Eso le había pasado cuando pudieron disolver con el ICAD las redes del asesinado Jefe. El hombre comandaba redes de todo tipo, desde trata de blancas y prostitución de menores, hasta narcotráfico, pedofilia y todo otro tipo de obscenidades inimaginables. La frutilla del postre fue cuando abrieron un camión frigorífico lleno de mujeres secuestradas, sintió tanta felicidad en ese momento, ver la cara de alegría de esas chicas hizo que para ella todo tuviera sentido. Esa noche estuvieron de festejos como cuando cerraron el caso del Señor ¿?. Recordaba esa fiesta, la misma alegría, tanto alcohol. Finalmente terminó acostada con su amigo, con Diego. Pero se aterrorizó pensando que eso podría destruir la amistad, que el sexo con un amigo podría tener un mal final.

Al tiempo conoció a Ezequiel, hicieron el intento de vivir juntos como pareja, todo bien hasta que llegó la noche del contenedor. Hasta ese momento Ezequiel constantemente se quejaba de que siempre era dejado de lado. Era tanta la algarabía que provocó el rescate de las chicas secuestradas que los festejos duraron hasta las cuatro de la madrugada. cuando llegó a su casa la encontró vacía, solamente una nota que le había dejado Ezequiel sobre la mesa del comedor, nota que decía: ME VOY, NO TE SOPORTO MÁS.

Sin embrago, el golpe enorme lo sufrió cuando descubrió que su amigo Marcelo Santoro era el tan buscado Señor ¿?. Para Eugenia, Marcelo era casi un ídolo que simbolizaba todo lo que estaba bien, era alguien a quien seguir y en quien confiar sus problemas y angustias. Siempre un buen consejo, siempre un hombro sobre el que descargarse. Por eso le provocó tanto dolor la situación final: cuando lo vio suicidarse creyó que se le hacía un hueco en el alma, un hueco que jamás podría rellenar. No podía creer que su amigo idolatrado fuera el responsable de tantas muertes. Además, le dolía que de todas las víctimas que ella predijo en el transcurso del caso solo había podido rescatar a una. También estaban los secuestrados. A ellos pudieron liberarlos, a todos ellos. No creía que Marcelo hubiera cumplido con las abominables amenazas que había hecho. No creía capaz al Santoro que ella conocía de hacer esas atrocidades.

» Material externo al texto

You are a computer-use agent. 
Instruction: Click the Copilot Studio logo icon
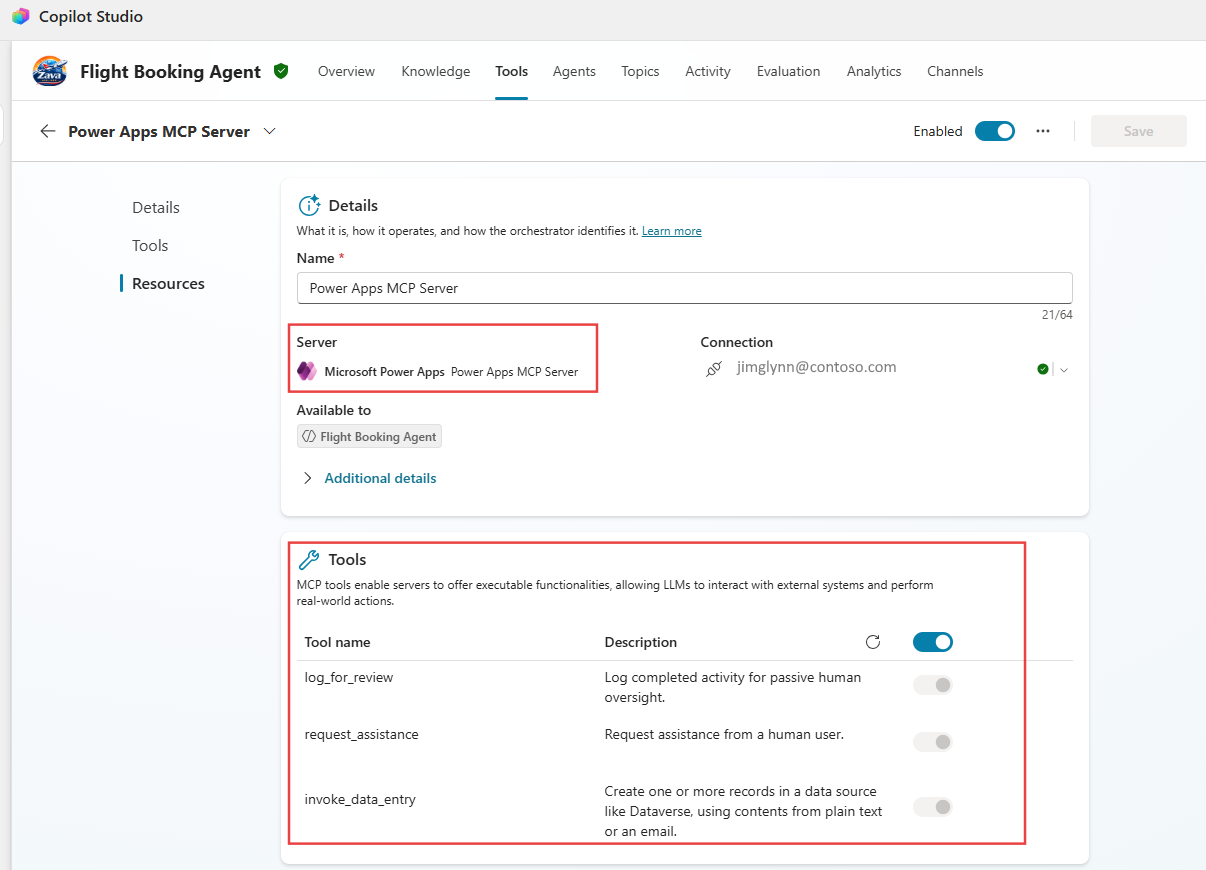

A Marcelo lo movía el amor casi enfermizo que había sentido desde su adolescencia por Irene, la esposa de su amigo Federico. En la locura quiso vengar su tragedia, pero ¿hubiera sido capaz de lastimar a un inocente como eran todos los secuestrados…? No… Marcelo no hubiera sido capaz… Pero esa duda, ese no poder estar segura de la actitud que su amigo hubiera tomado la lastimaba todos los días. No podía dejar de pensarlo, de sopesar posibilidades, de reflexionar sobre las maneras de proceder durante años. Eugenia iba y venía en ese cielo tormentoso en el que se ponían en duda muchos de los principios éticos con los que había construido su vida.

El ICAD para ella se había transformado en su hogar.